→ 任务指令
原样返回条目中从开头一直到含有“center [735, 142].”的那一行（首尾两行均包括在内），图片不要放进回答。

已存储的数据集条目
= = = = = = =
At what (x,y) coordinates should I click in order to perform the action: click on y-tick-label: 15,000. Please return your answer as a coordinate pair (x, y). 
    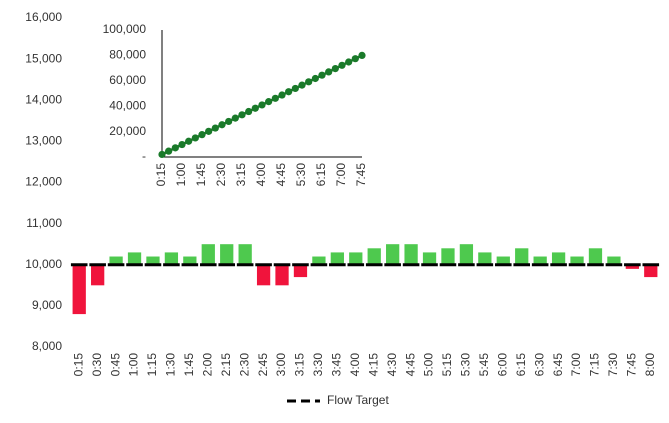
    Looking at the image, I should click on (44, 58).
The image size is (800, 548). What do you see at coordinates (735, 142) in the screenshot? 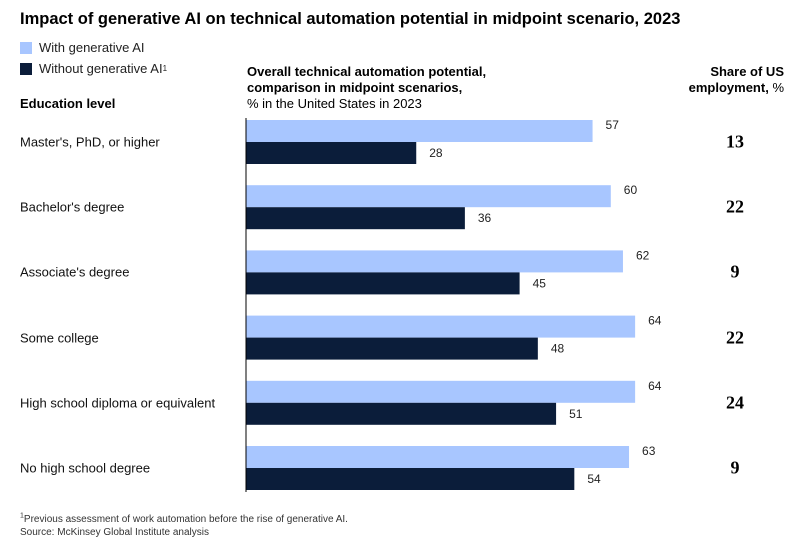
I see `share-value: 13` at bounding box center [735, 142].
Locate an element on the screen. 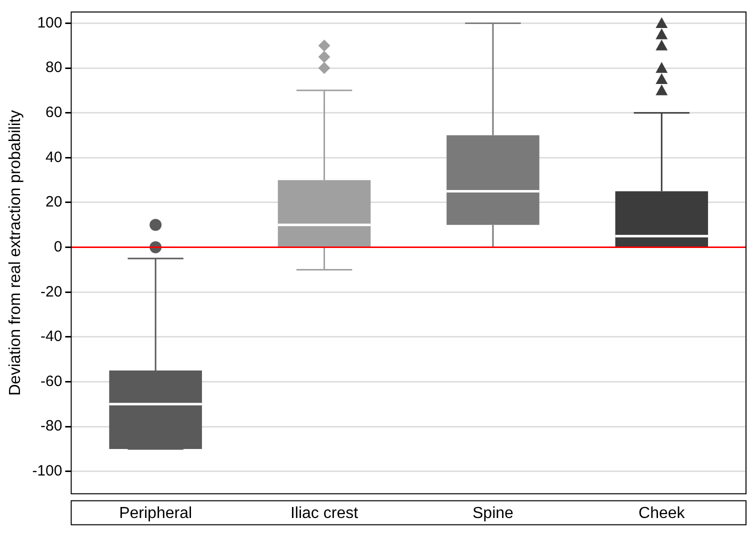 This screenshot has height=541, width=748. y-tick-label: -20 is located at coordinates (51, 292).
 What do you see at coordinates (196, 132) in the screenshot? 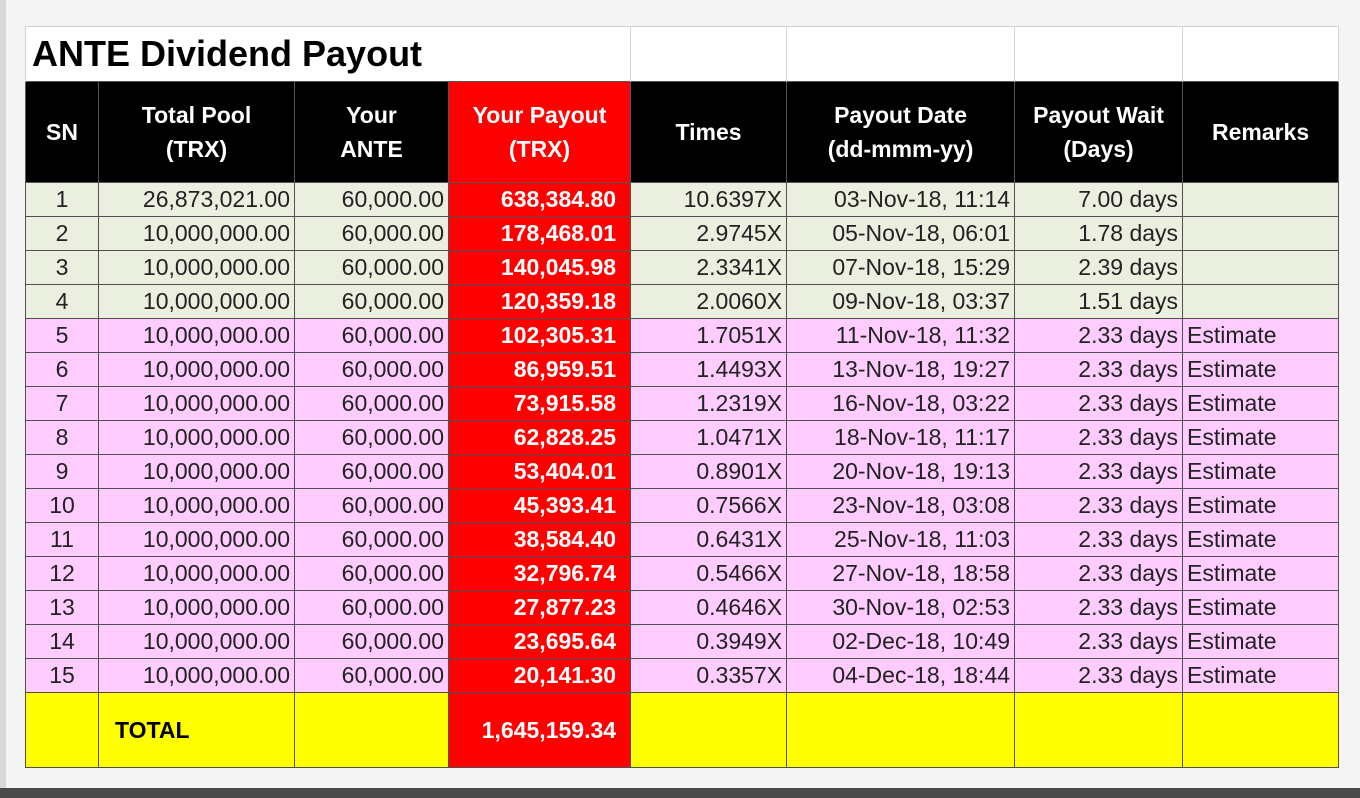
= = = = = = =
→ 问题解答
At what (x,y) coordinates should I click in order to perform the action: click on y-tick-label: 15,000. Please return your answer as a coordinate pair (x, y). 
    Looking at the image, I should click on (44, 58).
The image size is (800, 548). What do you see at coordinates (735, 142) in the screenshot? 
I see `share-value: 13` at bounding box center [735, 142].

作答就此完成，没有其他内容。